India Finance Minister: Limitations on Gold Imports to be Looked Over by March


New Delhi – The government is improbable to raise import restrictions on gold before the end of this economic year, finance minister P Chidambaram demonstrated on Monday when he said the taut curbs will be reconsidered only after March.

The investment minister’s declaration comes amid hectic lobbying by gold traders and jewelers for lowering of the trade obstacles and a roll back of the high trade obligation following dramatic improvement in the country’s current account deficit.

Commerce representatives had even in writing to the joined Progressive coalition chairperson Sonia Gandhi, prompting her to inquire the commerce ministry to look into their demand.

Chidambaram said addressing levy officials in Delhi on the occasion of culture Day “I am confident that by the end of this year we will be able to revisit some of the limits on gold trade, but we will do so only when we are wholeheartedly certain that we have a firm grab on the present account deficit,”

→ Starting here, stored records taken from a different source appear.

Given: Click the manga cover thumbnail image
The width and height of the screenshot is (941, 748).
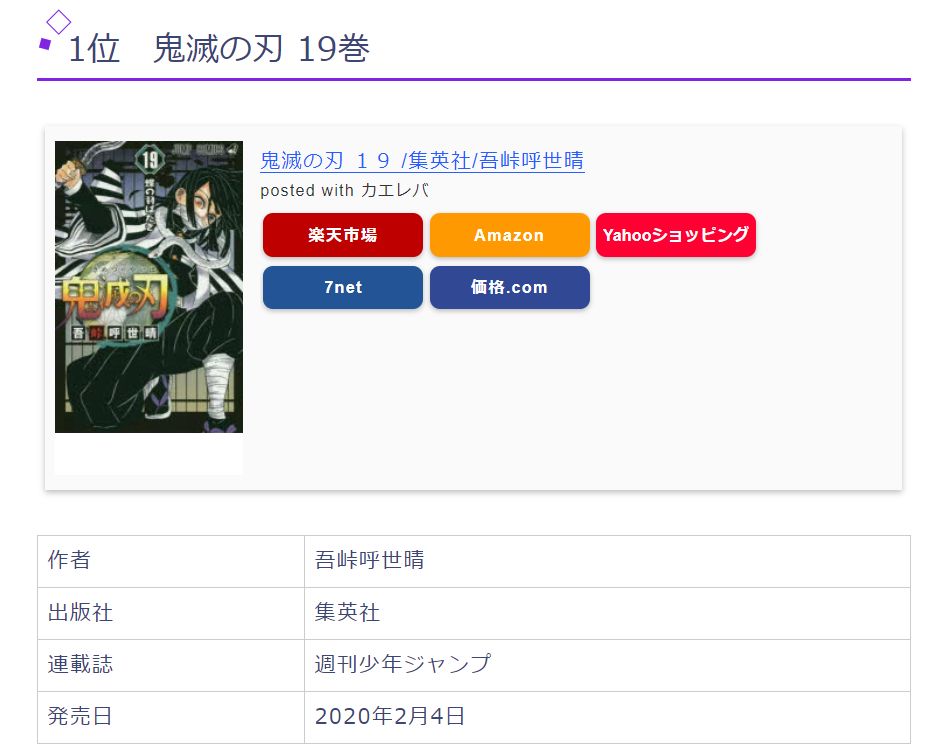Looking at the screenshot, I should click(x=148, y=287).
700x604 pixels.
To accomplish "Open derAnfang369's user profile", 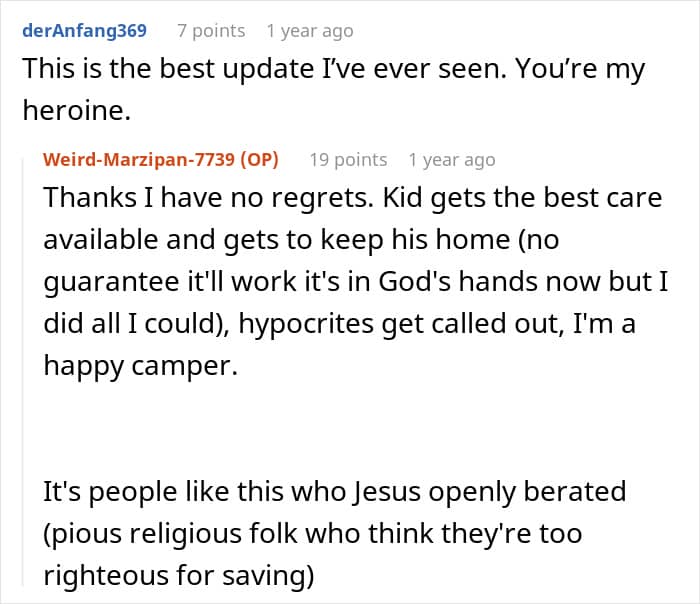I will pyautogui.click(x=84, y=31).

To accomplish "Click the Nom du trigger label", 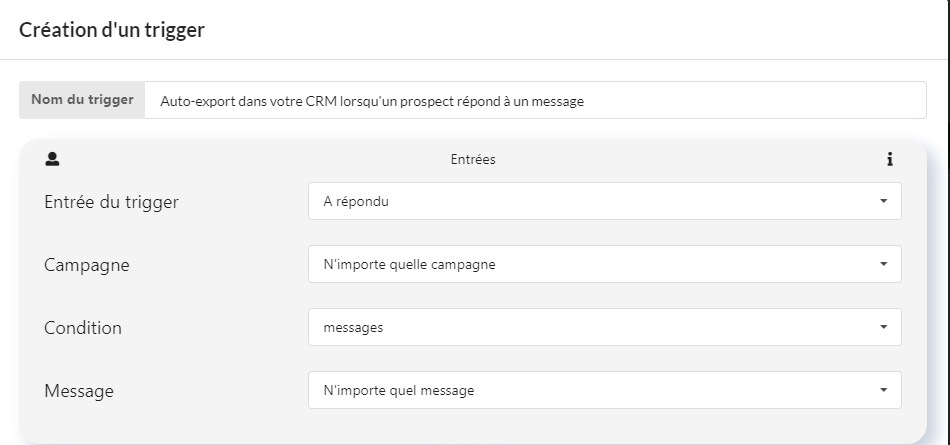I will 82,100.
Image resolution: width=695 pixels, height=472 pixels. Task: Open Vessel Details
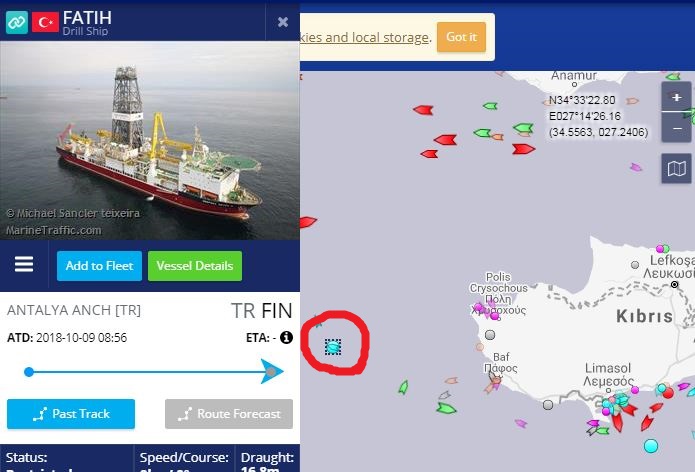[x=195, y=266]
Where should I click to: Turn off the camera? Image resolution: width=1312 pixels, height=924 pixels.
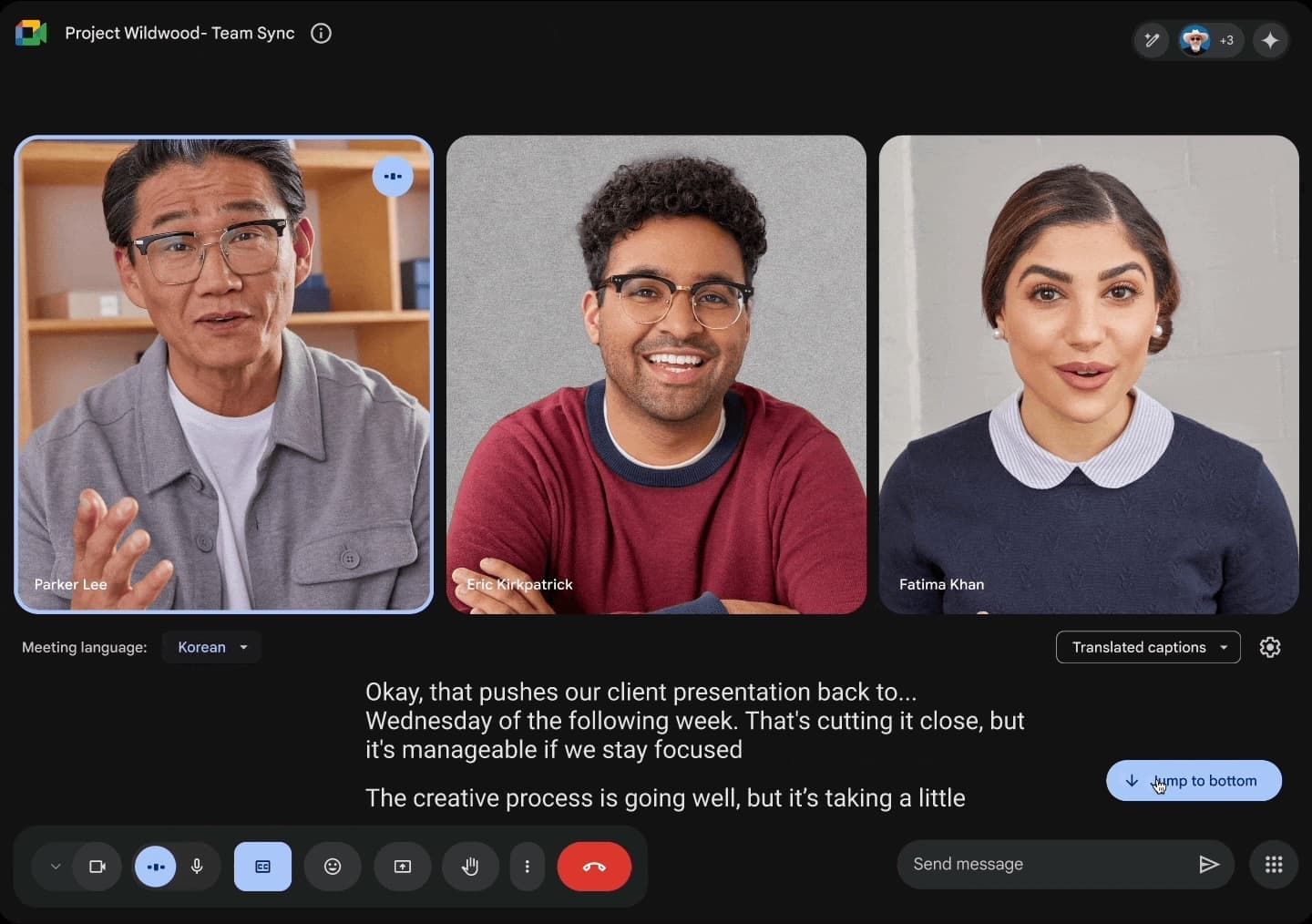point(97,867)
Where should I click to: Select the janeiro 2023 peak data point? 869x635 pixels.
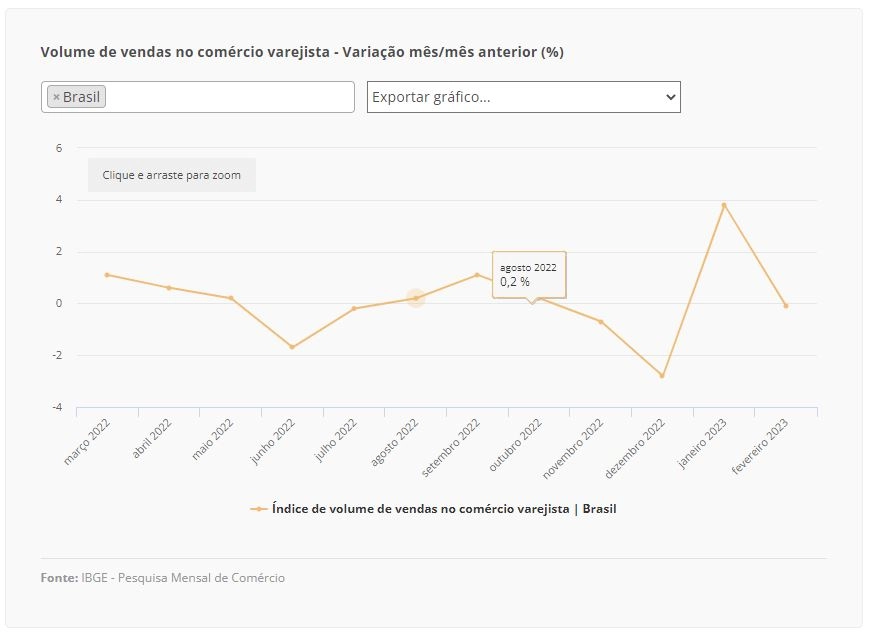(x=724, y=205)
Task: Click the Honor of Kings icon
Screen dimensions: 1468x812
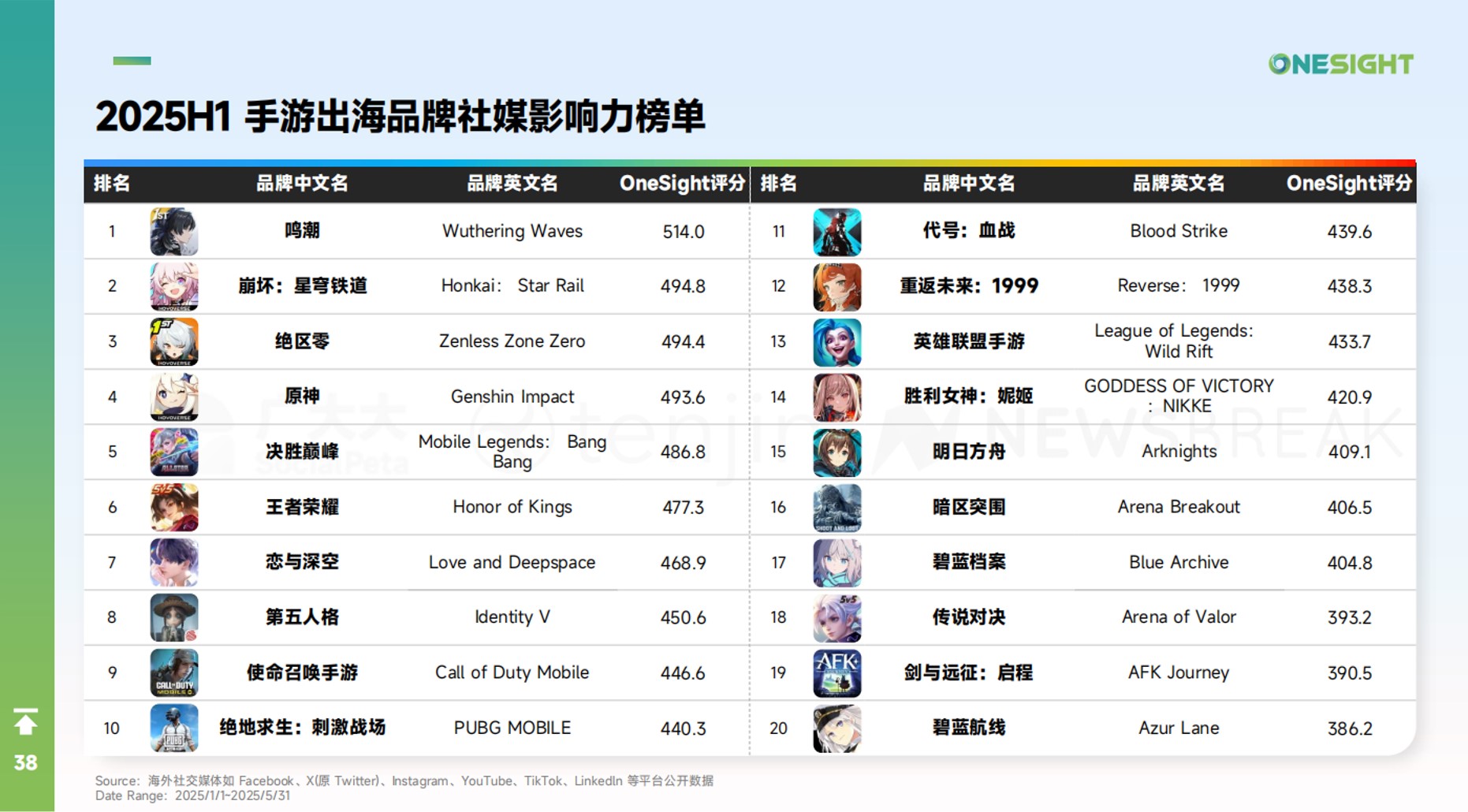Action: [173, 508]
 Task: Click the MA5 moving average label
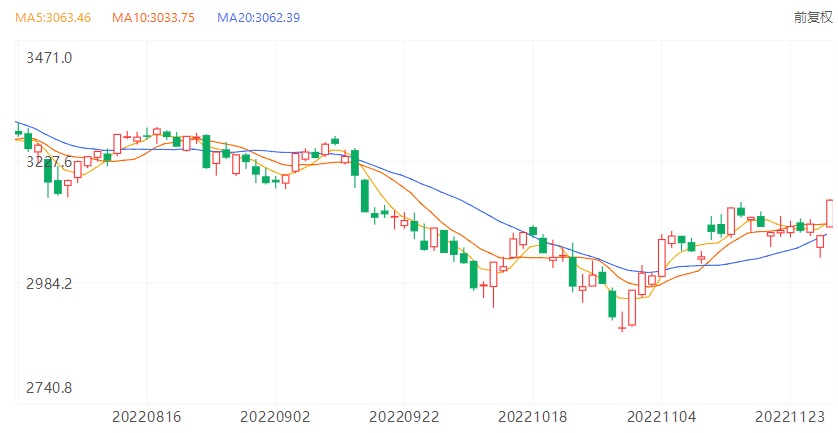pos(52,18)
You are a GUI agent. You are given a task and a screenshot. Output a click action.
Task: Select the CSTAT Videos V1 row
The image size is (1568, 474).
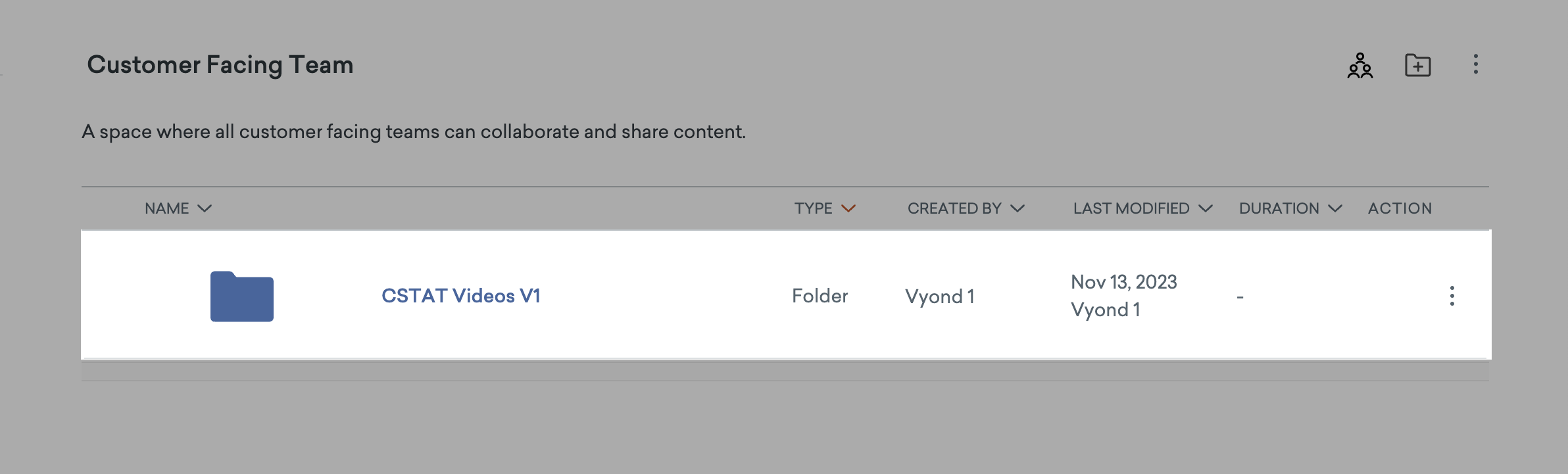(x=658, y=296)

The government had enforced a sequence of curbs on gold imports in 2013, encompassing raising culture obligation to 10% from 2% in three tranches, to rein in the country’s ballooning current account shortfall, which touched an all-time high of 4.8% of GDP in 2012-13. Gold is the country’s second-biggest import.

The Reserve Bank of India furthermore imposed curbs on gold imports such as the 80:20 direct, which mandated trade goods of 20% of gold imported.

The constrains compelled imports down to 19.3 tonnes in November from 162 tonnes in May, but part of the trade moved to unofficial passages. Finance receptionist Sumit Bose said the imports were a little higher in December.